Some electric vehicle players have conveyed similar concerns over the looming market slowdown as buyers await the arrival of cheaper models that are now only 2-3 years away in Europe, Reuters reports.
Economic uncertainty
The report noted that battery-electric vehicle (BEV) sales in Europe surged 47% in the first three quarters of the year. Despite this notable development, industry players remain anxious over increasing interest rates and a subdued market.
Moreover, several parties also imply that customers tend to be uncertain regarding the electric vehicles’ capability to meet their preferences and needs in terms of range, safety, and price.
“The main problem is uncertainty. Many assume that the technology will improve and would rather wait three years for the next model than buy a vehicle now that will quickly lose value.”
Thomas Niedermayer, 45-year-old family-owned Bavarian car dealership Head
Affordability issue
According to AutoTrader, average electric vehicle pricing remains higher by 33% compared to their internal combustion engine-powered counterparts.
In that sense, numerous electric automakers announced plans to launch models for the entry-level market by 2026 at the earliest. As noted by EV-a2z, Tesla is set to pursue the production of its planned €25,000/$25,000 EV at the Giga Berlin in Germany.
However, European automakers are expected to face strong competition against Chinese brands’ expanded portfolio by that time, including BYD and Nio.
“You want to do the right thing for the environment, but it feels like you’re setting yourself up for a very expensive investment that will make your life that bit more complicated. We’ll probably get a hybrid first.”
Garcia, a 29-year-old corporate media director
Valley of death
Teslarati reported that BEV sales are set to beat ICE models in the European market in 2025.
However, the industry expects to struggle from the ongoing low residual values, high supply, and low demand from 2024 to 2027. Europe refers to this combination of crises as the “valley of death.”

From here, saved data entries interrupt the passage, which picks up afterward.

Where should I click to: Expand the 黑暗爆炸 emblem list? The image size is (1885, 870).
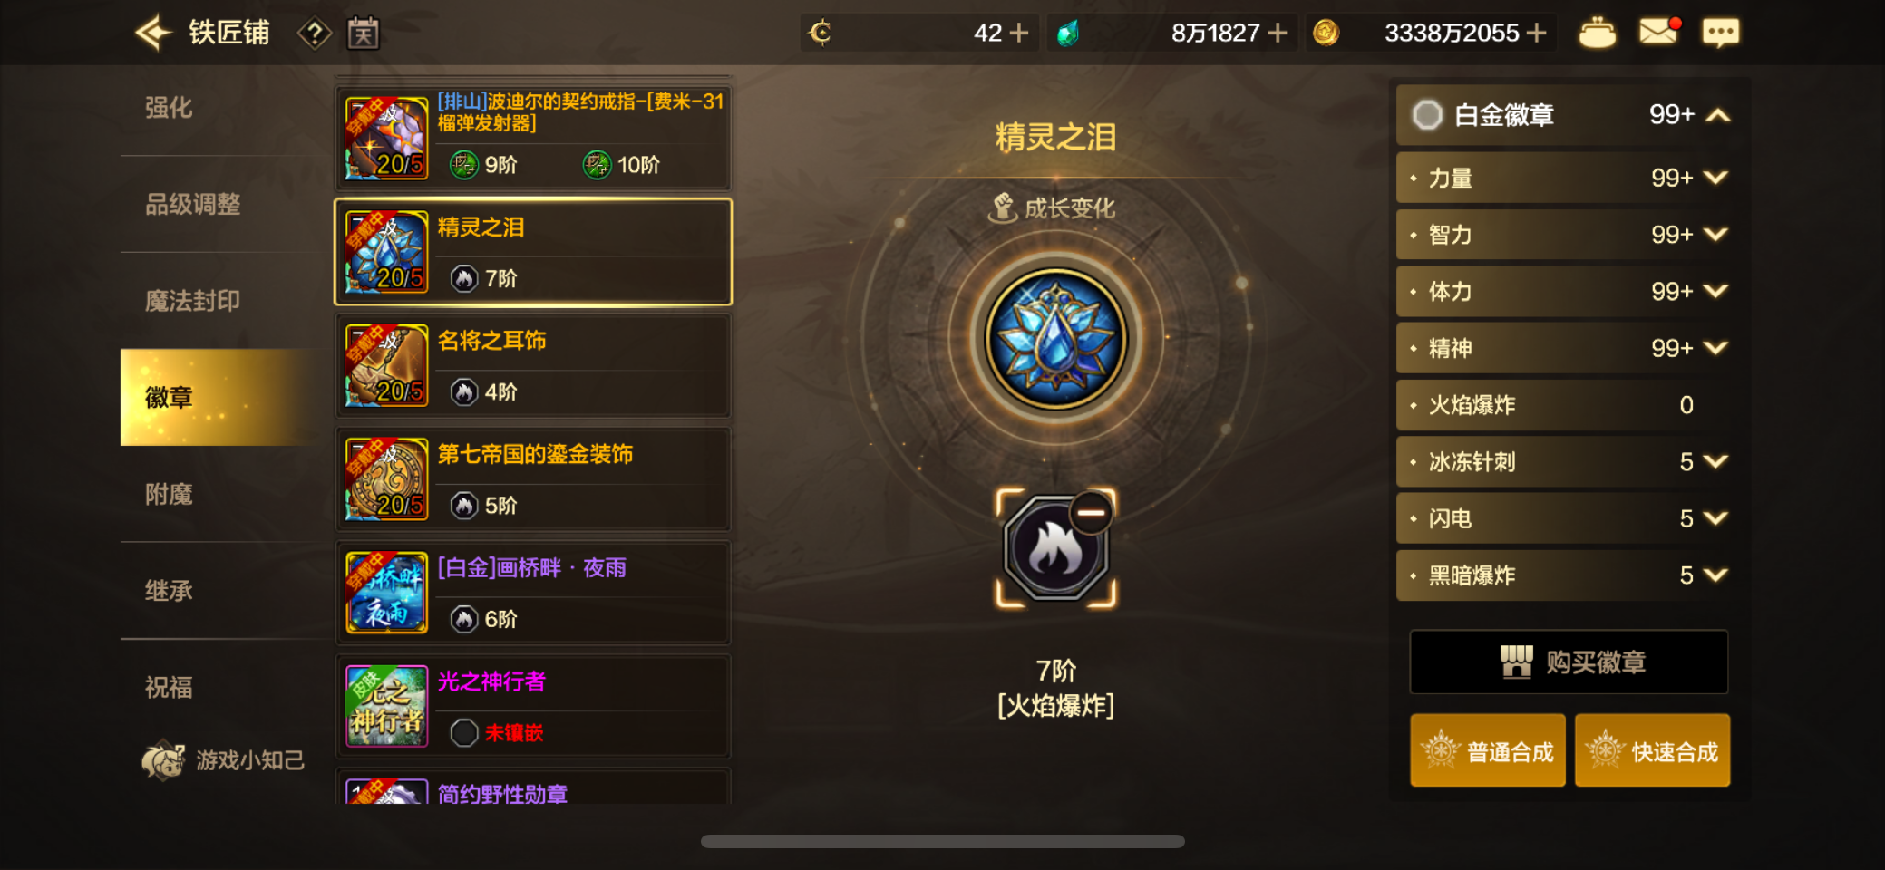click(x=1715, y=575)
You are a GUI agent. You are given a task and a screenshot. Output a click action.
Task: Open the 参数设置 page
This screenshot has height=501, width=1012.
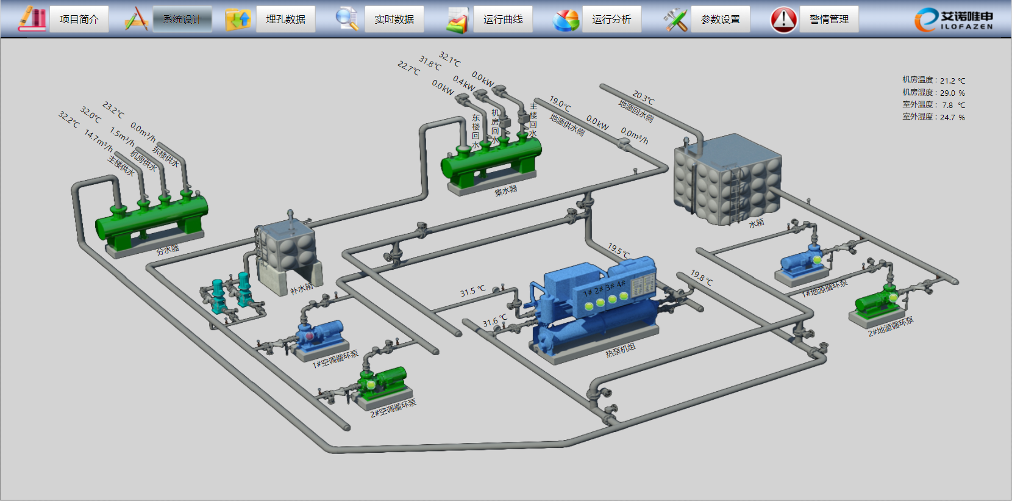pyautogui.click(x=721, y=20)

“We call it the valley of death, which we will be going through in 2024 to 2027: low residual values, high supply, and low demand.”
Philip Nothard, insight director at dealer services firm Cox Automotive
That said, local automakers must keep an eye on Chinese brands and American EV pioneer Tesla in the coming years, as they may face long-term consequences if they fail to catch up.
All that said, the anticipated demand slowdown in Europe is primarily due to various factors like consumer uncertainty, high prices, and cheap models’ launch delay, among others. In order to stay competitive, electric automakers must overcome the ongoing and future challenges in meeting buyer demands without compromising profitability in the rapidly growing EV market.